Continuous integration is an important part of the process. They use Jenkins to manage the builds for each team, tracking both checkin and nightly test runs which comprise both unit, and acceptance tests. They are currently iterating through the use of cucumber to create scenario tests. Steve reports that they haven’t had much success at using the tests as “living documentation” but they have seen value in the collaboration it fosters in helping refine stories.
I asked about UI automation, and they do have some, but mostly used for high level scenario and process flow checks. After a recent STPCon, the lone dedicated tester of the group discovered the glories of Session-Based Testing. This method of managing Exploratory Testing is quickly being adopted by the teams.

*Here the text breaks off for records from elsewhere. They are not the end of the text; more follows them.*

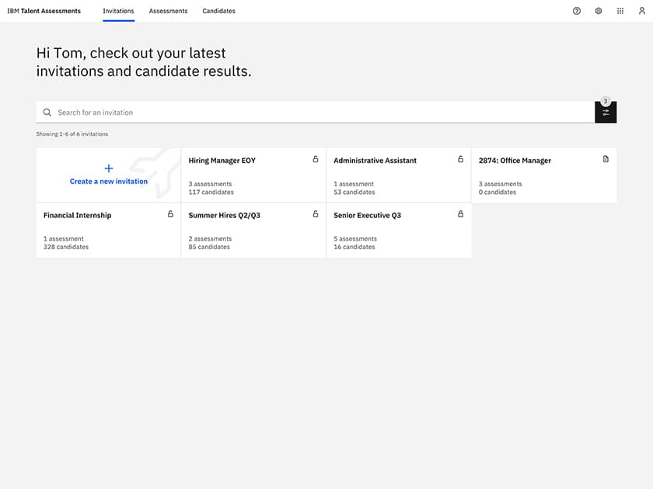This screenshot has width=653, height=489.
Task: Open the Candidates tab
Action: pos(218,11)
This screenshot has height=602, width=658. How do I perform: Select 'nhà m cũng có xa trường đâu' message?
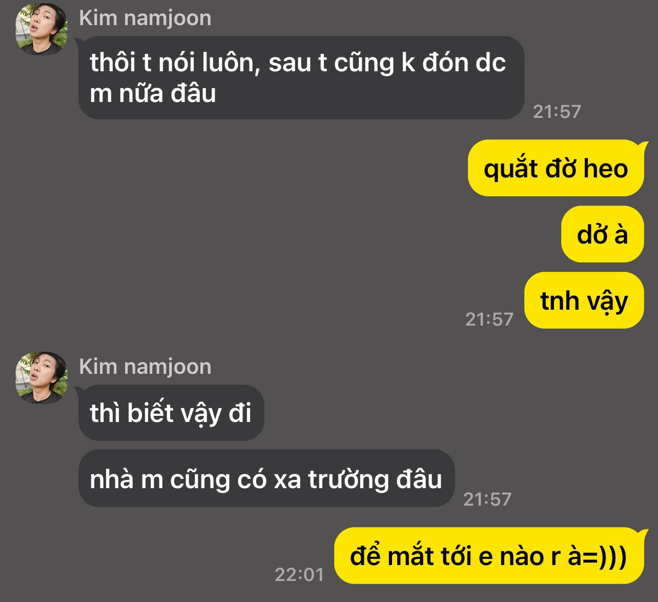pos(266,478)
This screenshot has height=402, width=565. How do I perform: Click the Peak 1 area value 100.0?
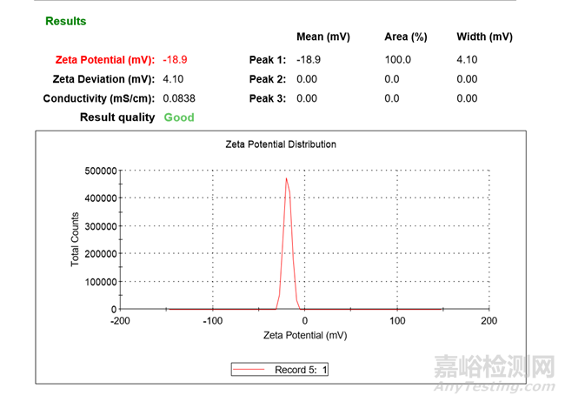[398, 60]
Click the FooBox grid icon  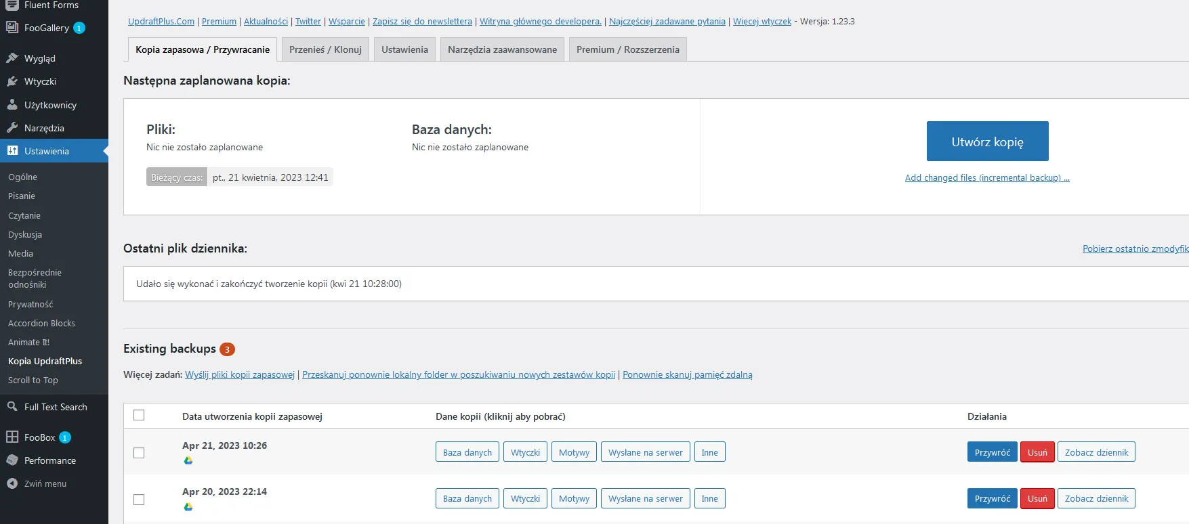click(12, 437)
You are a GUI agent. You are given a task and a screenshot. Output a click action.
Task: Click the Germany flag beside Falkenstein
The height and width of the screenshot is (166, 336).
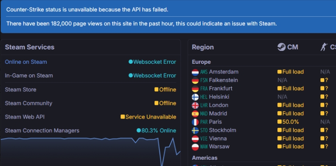tap(196, 80)
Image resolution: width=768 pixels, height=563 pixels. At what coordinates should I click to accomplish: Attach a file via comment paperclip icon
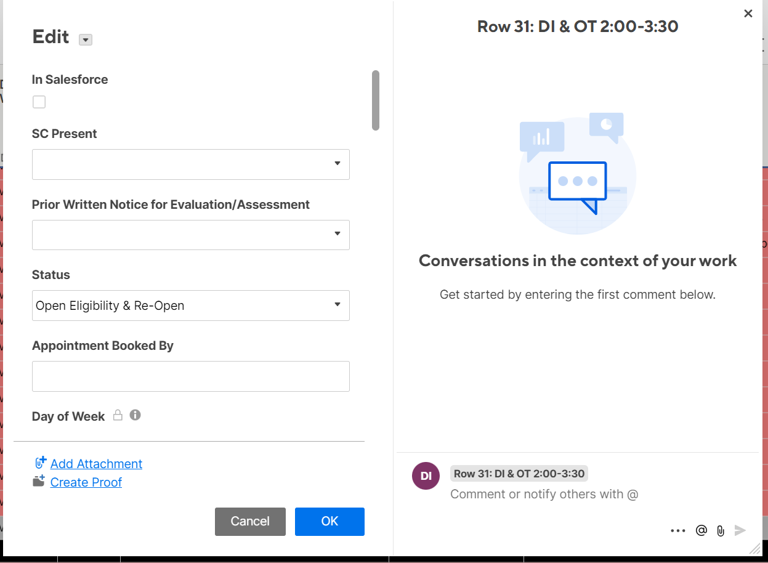(x=721, y=530)
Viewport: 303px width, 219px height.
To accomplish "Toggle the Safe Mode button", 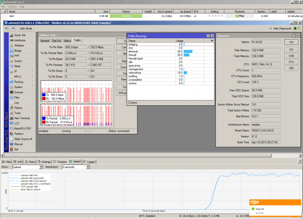I will [26, 29].
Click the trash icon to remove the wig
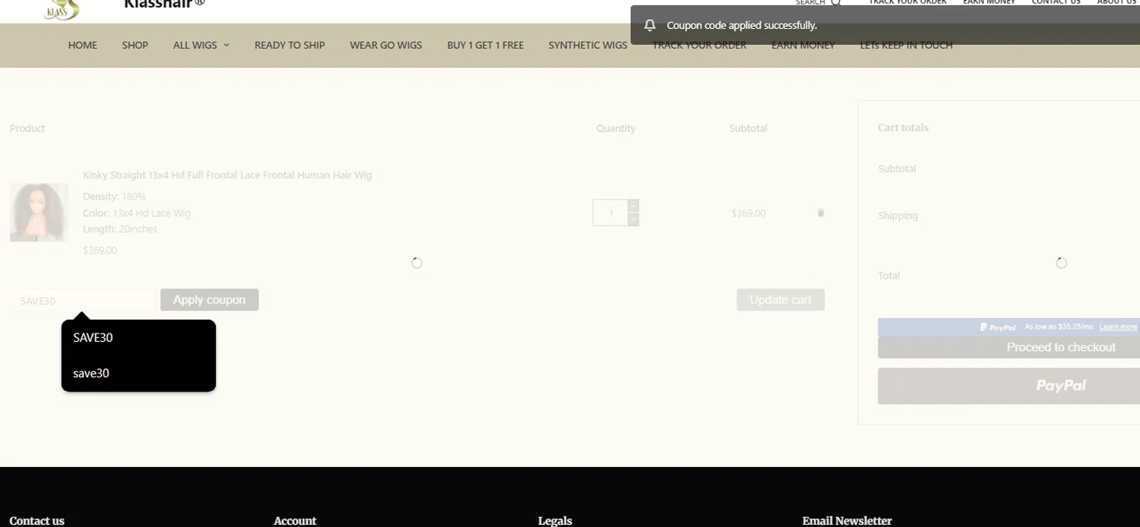The width and height of the screenshot is (1140, 527). [820, 213]
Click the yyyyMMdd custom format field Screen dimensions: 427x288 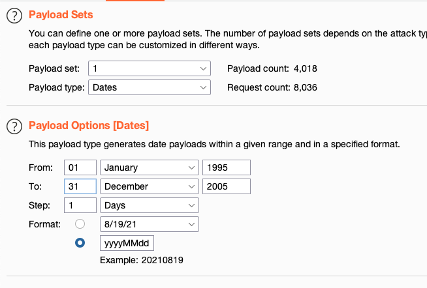127,243

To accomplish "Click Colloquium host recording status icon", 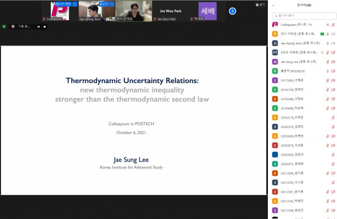I will pos(328,25).
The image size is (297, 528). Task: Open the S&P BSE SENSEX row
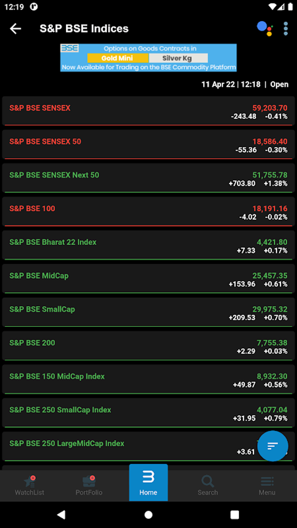pyautogui.click(x=148, y=111)
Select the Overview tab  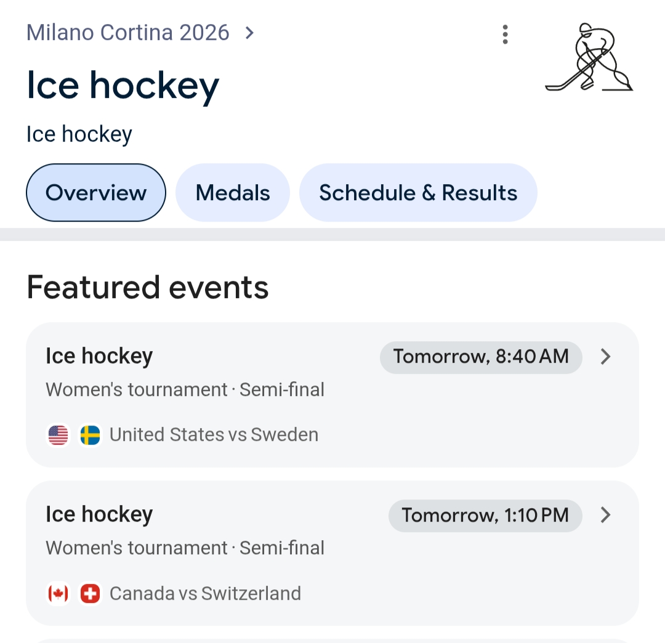[x=96, y=193]
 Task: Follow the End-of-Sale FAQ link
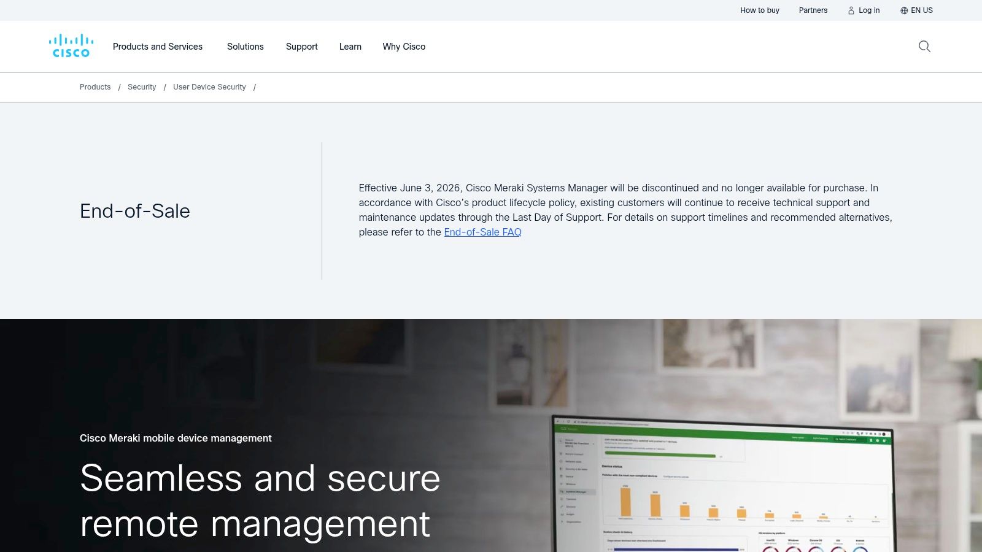click(482, 232)
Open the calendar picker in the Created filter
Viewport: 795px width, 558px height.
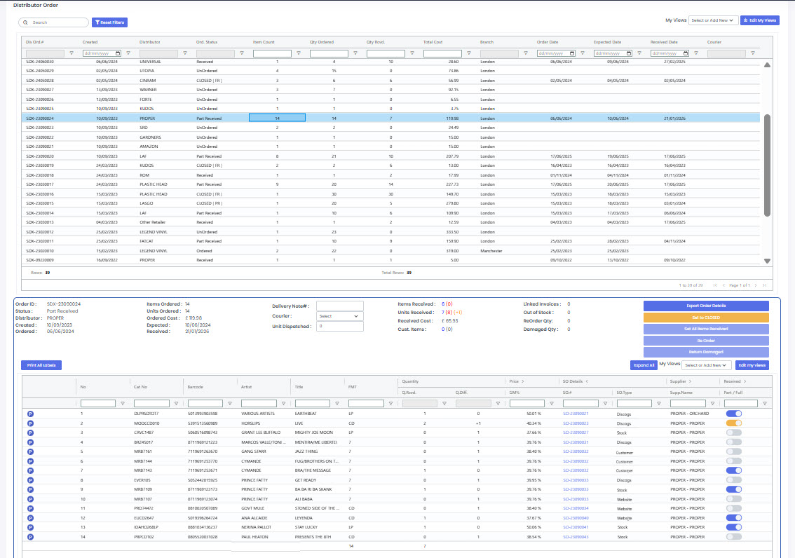(117, 53)
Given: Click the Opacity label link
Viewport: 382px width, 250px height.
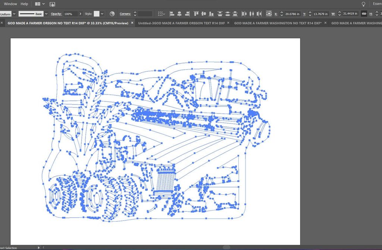Looking at the screenshot, I should (56, 14).
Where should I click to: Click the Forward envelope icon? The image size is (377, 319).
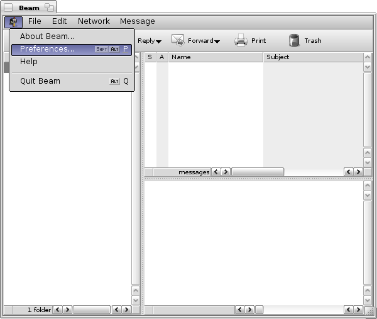(178, 41)
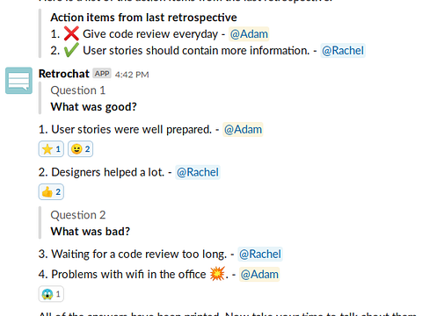Toggle the thumbs up reaction on Rachel's answer
This screenshot has height=316, width=422.
click(x=51, y=192)
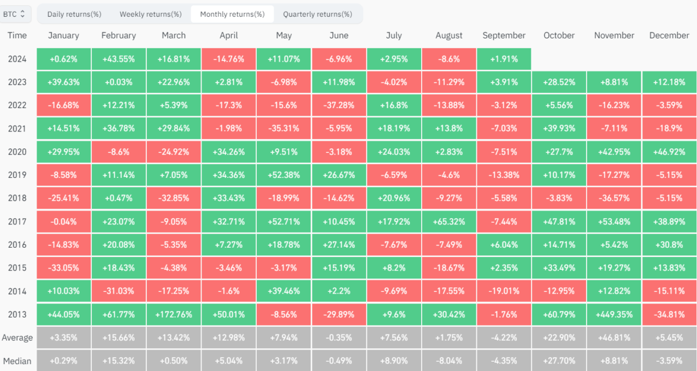The width and height of the screenshot is (697, 371).
Task: Select the 2024 row label
Action: point(17,59)
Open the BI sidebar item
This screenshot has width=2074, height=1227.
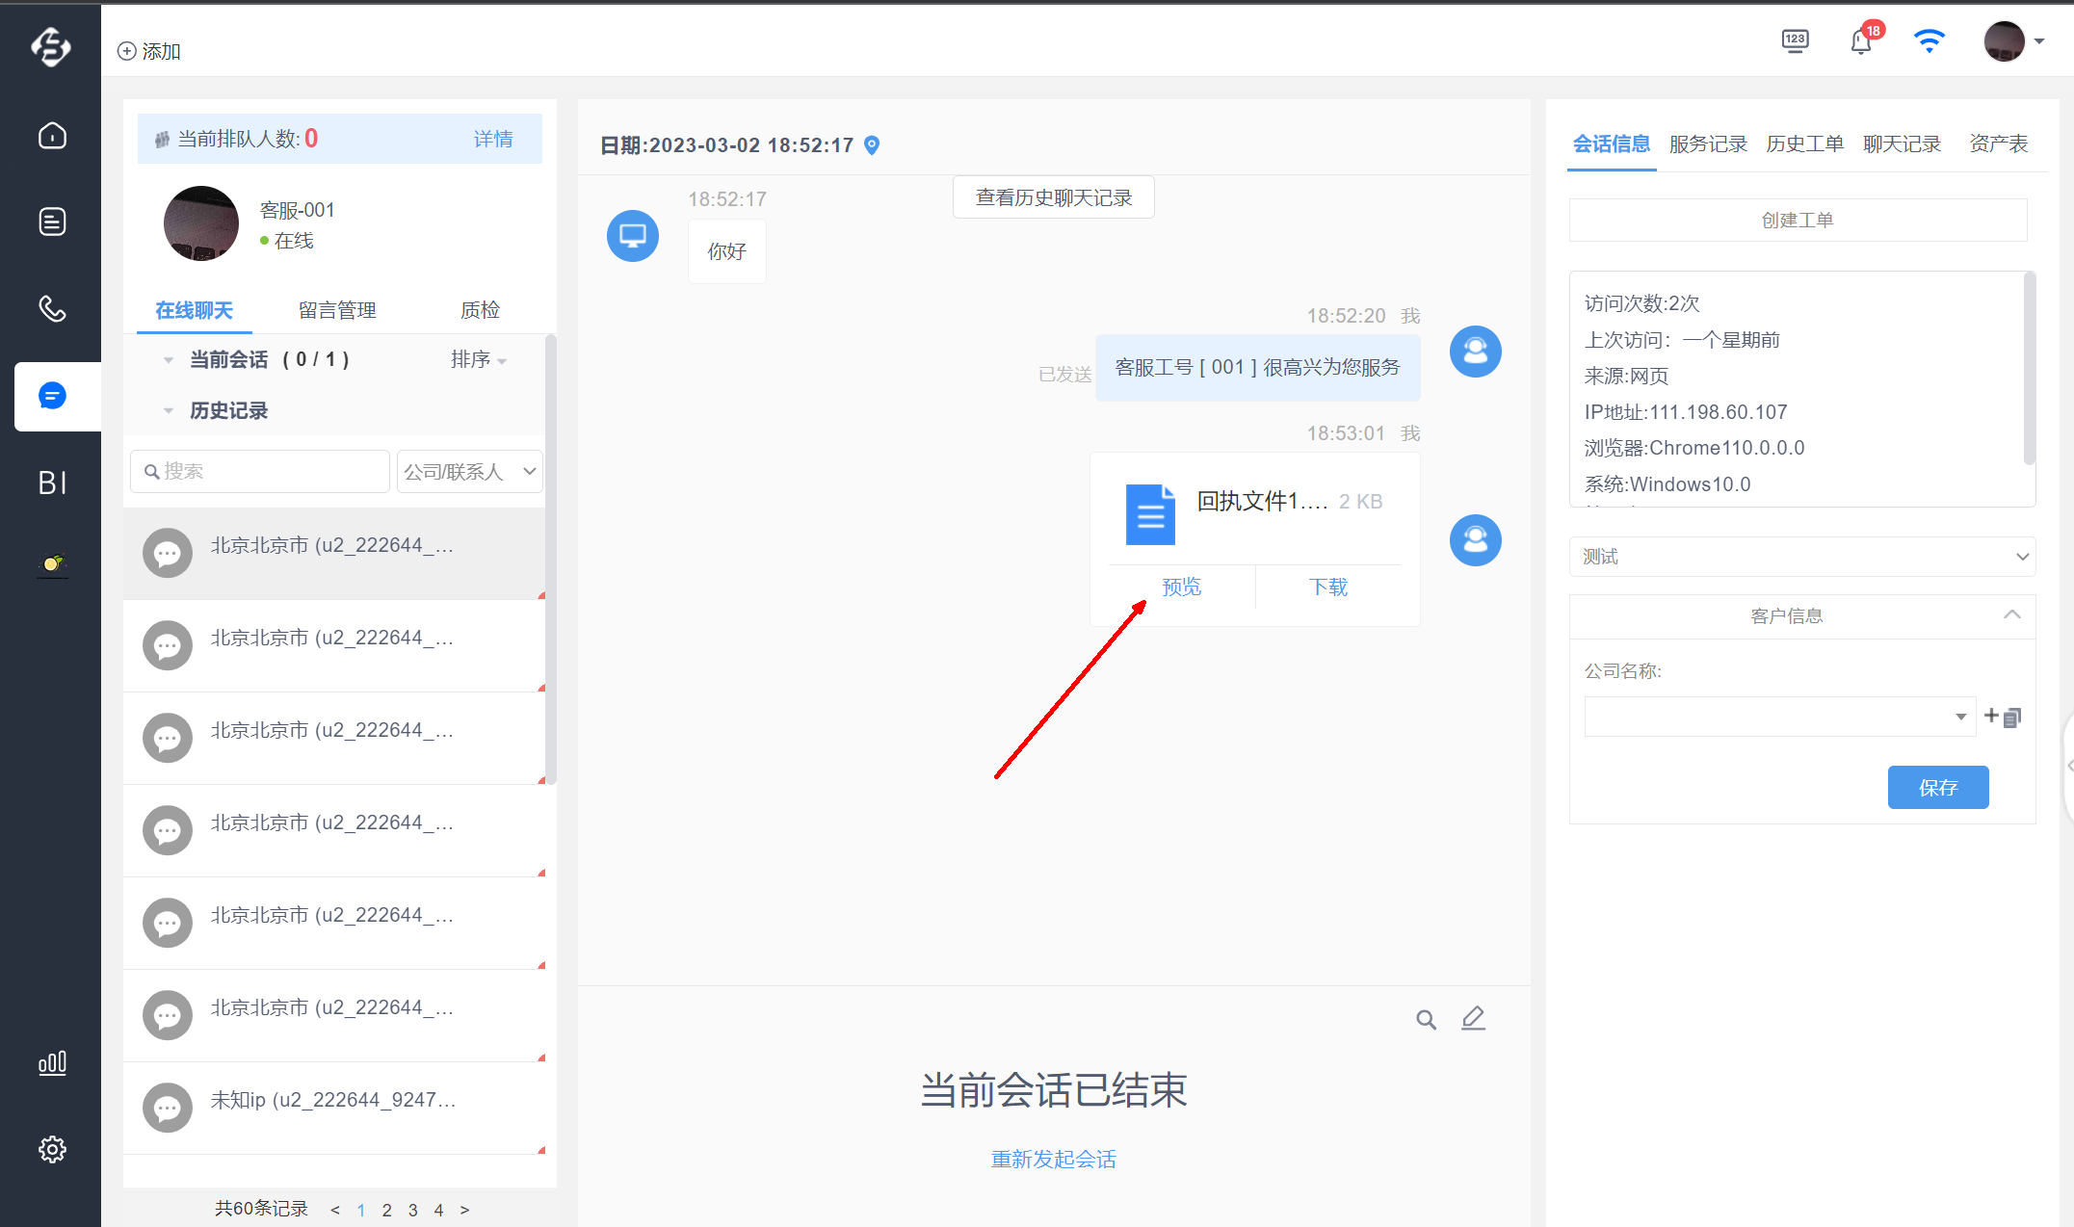tap(52, 483)
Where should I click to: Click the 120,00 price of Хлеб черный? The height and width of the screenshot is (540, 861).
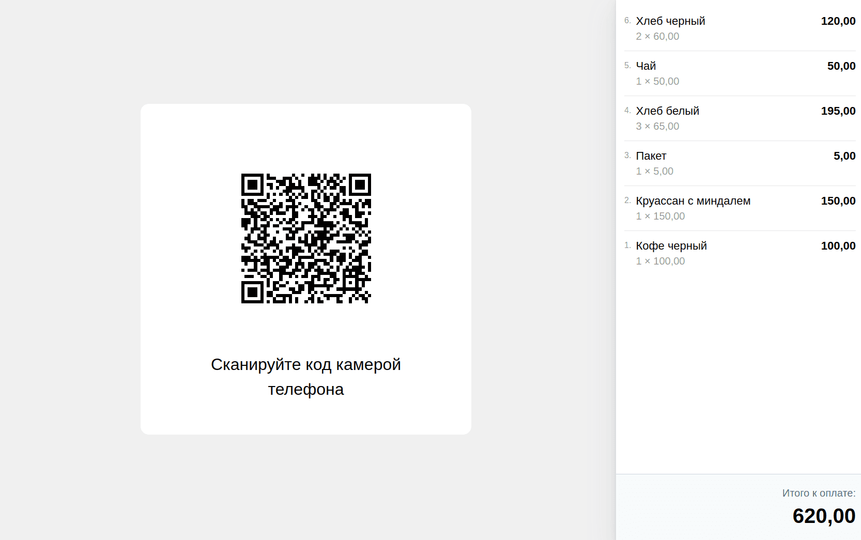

Back in the rumpus room, Ian Culling took over and gave a short presentation describing the importance of culture in the organization. When they hire, they look for craftsmen, people that care deeply about the work they produce and are intrinsically motivated to “do the right thing.” He made comment here that resonated with me about Minimally Marketable Features (MMFs). He said they don’t equate to “just getting the job done,” they have to be right; these are features upon which your software is judged by users. It’s a key point about how sometimes commonly used terms can take the focus away from what really needs to be done.
They also look for anti-establishment types that won’t be readily cowed by corporate edict. He told a great story about guerrilla coffee makers that I won’t repeat here, but suffice to say employees are empowered to change their environment, even if it involves company money, to make their work more effective. To judge whether an individual will fit well in the organization, a candidate actually works with the team for up to a day, and anyone on the team can veto the hire. Earlier I commented about the recreational equipment — if you have these things does anyone/everyone use them? If not, why not? Is it because they fear to use them because of judgement from management, or even other coworkers? If these questions make you the least bit defensive, you might have a culture issue.
Overall they strive to create a culture of reflection and experimentation. They of course encourage regular retrospectives on the teams, but also foster experimentation in other ways. One is by sponsoring a “hack week” where employees work on whatever they want. Some of the features in the product, including the new “Team Room” feature, are a direct result of this initiative. They also have a Makerbot.